I am aware that it has been a few days.
I’ve been busy with 1. catching up on weeks of dirty washing; 2. reading Eggers’s long sentences; 3. interviewing students for an article.
Number 3. took place this morning, at the NGV Top Arts 2013 Media Preview. A few weeks ago, RMIT Catalyst sent out an email asking for someone to cover the upcoming arts exhibition. I, in a momentary fit of I-can-do-everything!, volunteered myself for the job. So here I was, at NGV Studio, interviewing 18-year-olds and repeatedly clarifying to other media personnel that no, I was in fact not one of the highschool graduates.
Interviews will be a major part of my project this year, and while I am still waiting for the approval of my ethics form before I can begin, I’ve started preparing for the process. Firstly, I downloaded a Skype recorder because if I simply take notes it may detract from the continuity of the conversation — and I might also miss important details. Secondly, I began to predict the course of questions and reflect on what my own expectations are of the initial interviews. How do these expectations influence how the interview will actually unfold? And the overall feel of the interview? What are my subject’s expectations, and how will this influence her response to my questions?
This idea of expectations became particularly relevant today during my interviews with the Top Arts artists. As rather young people who most likely haven’t been interviewed by the media before, many of the students I spoke to were intimidated by my well-meaning questions. To inquiries as innocent as ‘What were the inspirations for your project?’ came the response, ‘Um, what do you want me to say?’ Maybe they were expected the cliched pushy journalist, or else maybe the students haven’t yet learnt that they can lead a conversation with an older stranger — that I was interested in hearing their opinion, rather after a preconceived response.
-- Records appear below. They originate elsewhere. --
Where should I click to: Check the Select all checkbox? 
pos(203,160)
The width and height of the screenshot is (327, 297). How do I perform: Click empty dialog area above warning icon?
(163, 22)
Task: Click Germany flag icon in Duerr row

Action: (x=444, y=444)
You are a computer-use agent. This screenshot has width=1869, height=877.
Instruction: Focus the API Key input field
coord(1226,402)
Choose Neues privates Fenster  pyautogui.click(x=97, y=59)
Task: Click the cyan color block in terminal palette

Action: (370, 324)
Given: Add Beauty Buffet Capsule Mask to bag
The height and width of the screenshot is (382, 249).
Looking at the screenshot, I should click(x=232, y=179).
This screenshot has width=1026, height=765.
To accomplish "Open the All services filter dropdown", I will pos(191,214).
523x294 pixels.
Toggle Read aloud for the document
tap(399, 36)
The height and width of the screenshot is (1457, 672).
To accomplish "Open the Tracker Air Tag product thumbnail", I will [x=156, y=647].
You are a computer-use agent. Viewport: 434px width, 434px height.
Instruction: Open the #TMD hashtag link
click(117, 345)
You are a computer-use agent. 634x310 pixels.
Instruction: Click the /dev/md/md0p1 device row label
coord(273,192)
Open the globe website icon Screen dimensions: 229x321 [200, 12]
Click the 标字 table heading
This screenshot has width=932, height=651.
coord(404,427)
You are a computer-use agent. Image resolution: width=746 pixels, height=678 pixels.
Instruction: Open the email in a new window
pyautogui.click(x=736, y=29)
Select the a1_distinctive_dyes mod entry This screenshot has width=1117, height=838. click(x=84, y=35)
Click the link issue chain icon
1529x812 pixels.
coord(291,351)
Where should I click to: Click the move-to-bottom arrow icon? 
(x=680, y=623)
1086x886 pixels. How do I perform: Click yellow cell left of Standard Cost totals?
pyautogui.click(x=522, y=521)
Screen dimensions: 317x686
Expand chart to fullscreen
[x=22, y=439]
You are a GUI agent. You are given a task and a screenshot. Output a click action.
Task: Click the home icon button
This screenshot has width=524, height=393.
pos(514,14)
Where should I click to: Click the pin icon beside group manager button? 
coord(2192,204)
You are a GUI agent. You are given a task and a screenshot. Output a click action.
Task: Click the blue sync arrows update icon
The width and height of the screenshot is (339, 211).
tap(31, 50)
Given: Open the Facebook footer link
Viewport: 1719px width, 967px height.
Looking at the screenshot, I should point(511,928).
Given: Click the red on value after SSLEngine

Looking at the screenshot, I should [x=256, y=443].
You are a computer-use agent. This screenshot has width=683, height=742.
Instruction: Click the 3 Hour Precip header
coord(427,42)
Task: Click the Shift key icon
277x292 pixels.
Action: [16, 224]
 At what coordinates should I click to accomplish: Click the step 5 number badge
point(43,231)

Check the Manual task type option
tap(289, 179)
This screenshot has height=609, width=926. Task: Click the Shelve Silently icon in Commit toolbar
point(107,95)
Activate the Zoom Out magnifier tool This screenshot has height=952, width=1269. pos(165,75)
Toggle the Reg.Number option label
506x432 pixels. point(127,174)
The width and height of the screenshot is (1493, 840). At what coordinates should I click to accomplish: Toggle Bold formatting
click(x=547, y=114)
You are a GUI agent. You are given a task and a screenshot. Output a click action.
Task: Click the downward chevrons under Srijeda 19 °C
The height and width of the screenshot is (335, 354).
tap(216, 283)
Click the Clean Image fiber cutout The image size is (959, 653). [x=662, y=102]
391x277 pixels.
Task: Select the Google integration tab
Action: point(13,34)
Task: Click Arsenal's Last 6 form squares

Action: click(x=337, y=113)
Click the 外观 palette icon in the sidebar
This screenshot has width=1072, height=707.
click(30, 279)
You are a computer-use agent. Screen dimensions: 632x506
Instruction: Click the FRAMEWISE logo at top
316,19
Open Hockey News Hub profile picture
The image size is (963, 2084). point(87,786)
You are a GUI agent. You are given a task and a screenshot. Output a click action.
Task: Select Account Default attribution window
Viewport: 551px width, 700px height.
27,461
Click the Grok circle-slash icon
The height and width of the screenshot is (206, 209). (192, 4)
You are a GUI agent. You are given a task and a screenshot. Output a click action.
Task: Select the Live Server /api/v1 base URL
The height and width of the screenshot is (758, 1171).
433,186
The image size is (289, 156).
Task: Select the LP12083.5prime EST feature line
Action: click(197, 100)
I think during the interview process it will be important for me and also for my subject to consider the limitations of the interview format, however informal. In the same way, the limitations of my knowledge about someone else’s memory. I am interested in whether or not this limitation should be acknowledged when I am writing her story — does it reveal truth, or does it take the story away from her and make it mine? I guess this is the question of ‘otherness’ — what am I doing by acknowledging the edges that my inquiry is able to reach?